TEXTAUSZUG:
1250. An Erwin Rohde in Heidelberg
<Turin, 4. Januar 1889>
Meinem Brummbär Erwin
Auf die Gefahr hin, dich nochmals durch meine Blindheit gegen Monsieur Taine, der ehemals den Veda gedichtet hat zu entrüsten, wage ich es, dich unter die Götter zu versetzen und die allerliebste Göttin neben dich…
Dionysos.
1251. An Carl Spitteler in Basel (Fragment)
<Turin, 4. Januar 1889>
[+ + +] meiner Göttlichkeit gehört: ich werde die Ehre haben, dafür an mir Rache zu nehmen..
Dionysos
1252. An Heinrich Wiener in Leipzig
<Turin, um den 4. Januar 1889>
Herrn Reichsgerichtsrath Dr. Wiener
Obwohl Sie mir die Ehre erwiesen haben, den „Fall Wagner“ für Wagner vernichtend zu finden, wagt es besagter Wagner dennoch, seine décadence durch eine welthistorische Unzurechnungsfähigkeit ans Licht zu stellen — in lucem aeternam…
Dionysos.

EXTRAHIERTE EINTRÄGE:
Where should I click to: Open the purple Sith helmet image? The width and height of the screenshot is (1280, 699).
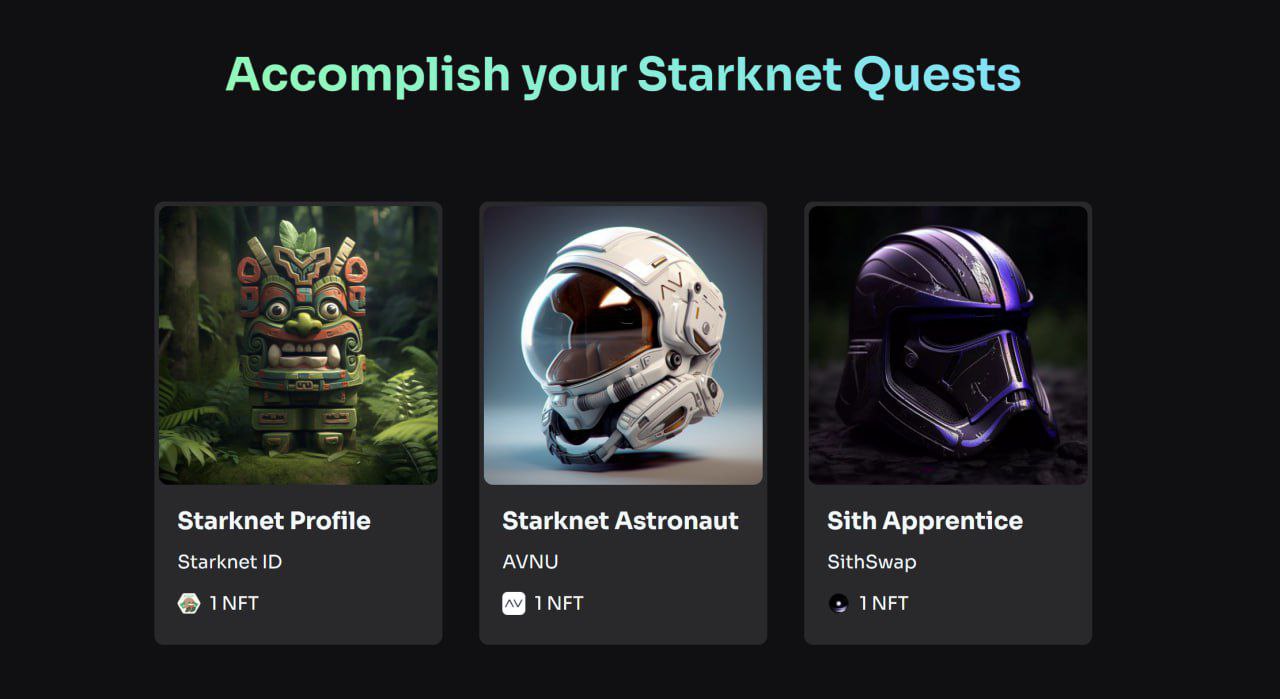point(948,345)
...
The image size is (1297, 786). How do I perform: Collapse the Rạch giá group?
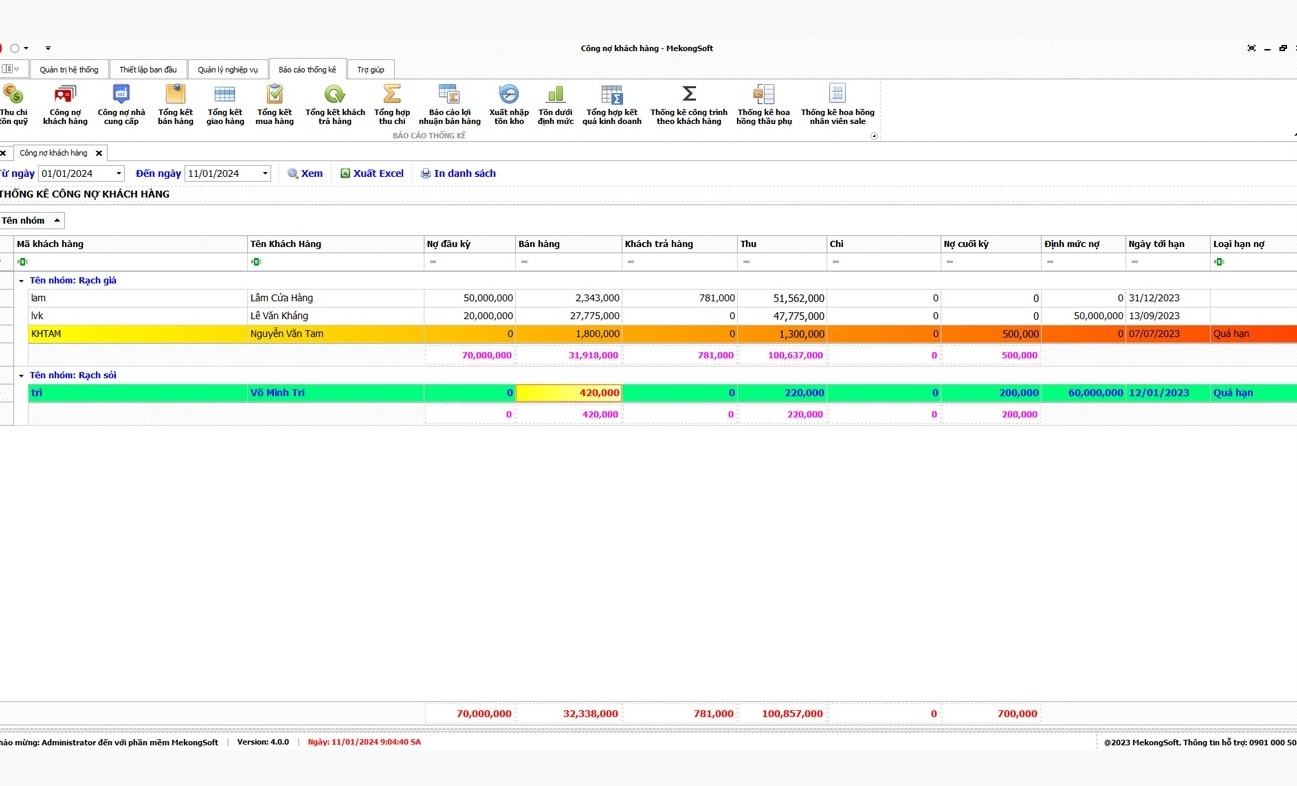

ZU LÖSENDE AUFGABEN:
1 – Gib die Stelle aus dem Textauszug wortgetreu wieder, beginnend bei „1251. An Carl“ und endend bei „Rache zu nehmen..“.
2 – Erkläre in ein bis drei Sätzen, wodurch Erwin laut dem Brief an Erwin Rohde im Textauszug erneut entrüstet werden könnte.
Die Einträge werden hier nicht gebraucht.

ANTWORTEN JE AUFGABE:
1 –
1251. An Carl Spitteler in Basel (Fragment)
<Turin, 4. Januar 1889>
[+ + +] meiner Göttlichkeit gehört: ich werde die Ehre haben, dafür an mir Rache zu nehmen..

2 – Die Gefahr liegt in der Blindheit gegen Monsieur Taine, die der Brief seinem Verfasser selbst zuschreibt. Von Taine heißt es dort, er habe „ehemals den Veda gedichtet“. Trotz dieser Gefahr wagt der Brief es, Erwin unter die Götter zu versetzen.